■ Problem details: Which lines in the records below contain the word "height"? Extract each of them.

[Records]
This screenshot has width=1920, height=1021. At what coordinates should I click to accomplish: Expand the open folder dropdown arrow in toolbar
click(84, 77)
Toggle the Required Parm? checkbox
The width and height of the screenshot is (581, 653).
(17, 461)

==

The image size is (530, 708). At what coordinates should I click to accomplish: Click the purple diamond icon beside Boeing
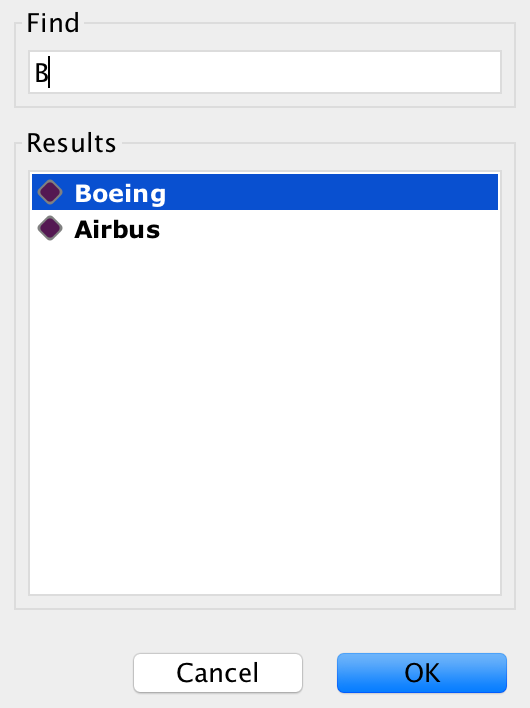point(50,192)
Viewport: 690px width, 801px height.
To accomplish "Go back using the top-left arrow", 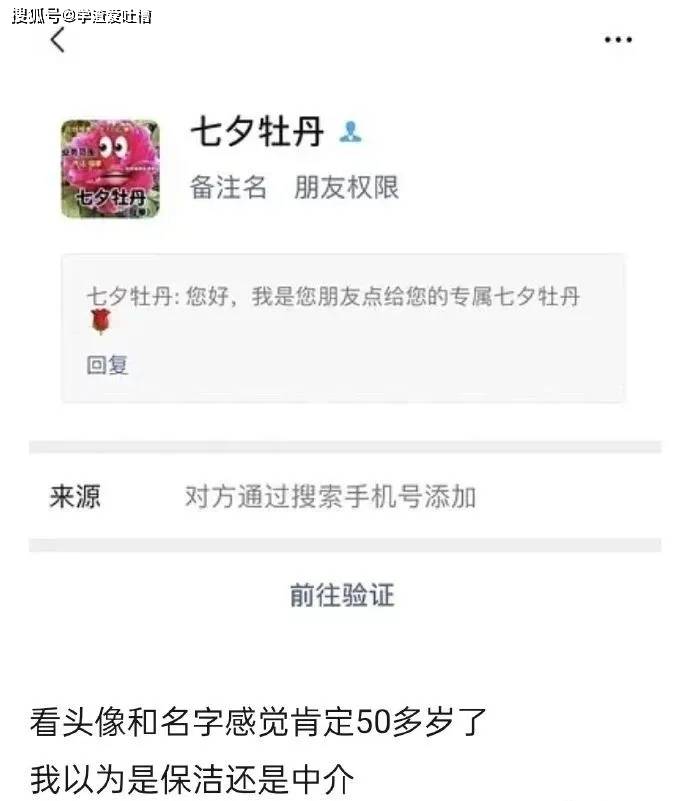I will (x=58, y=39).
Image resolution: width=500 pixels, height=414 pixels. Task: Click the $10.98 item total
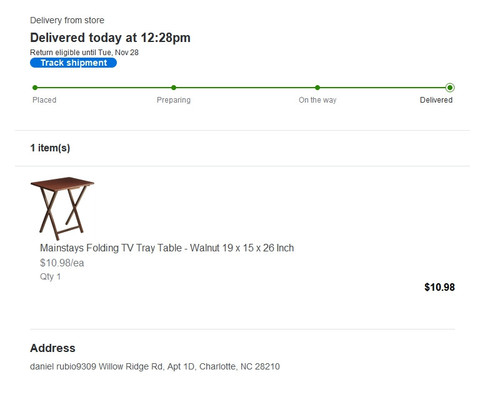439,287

■ Task response:
This screenshot has width=1920, height=1021. At what coordinates should I click to accomplish: Expand the open folder dropdown arrow in toolbar
The width and height of the screenshot is (581, 653).
Viewport: 690px width, 801px height.
Image resolution: width=500 pixels, height=414 pixels. Task: Click the $10.98 item total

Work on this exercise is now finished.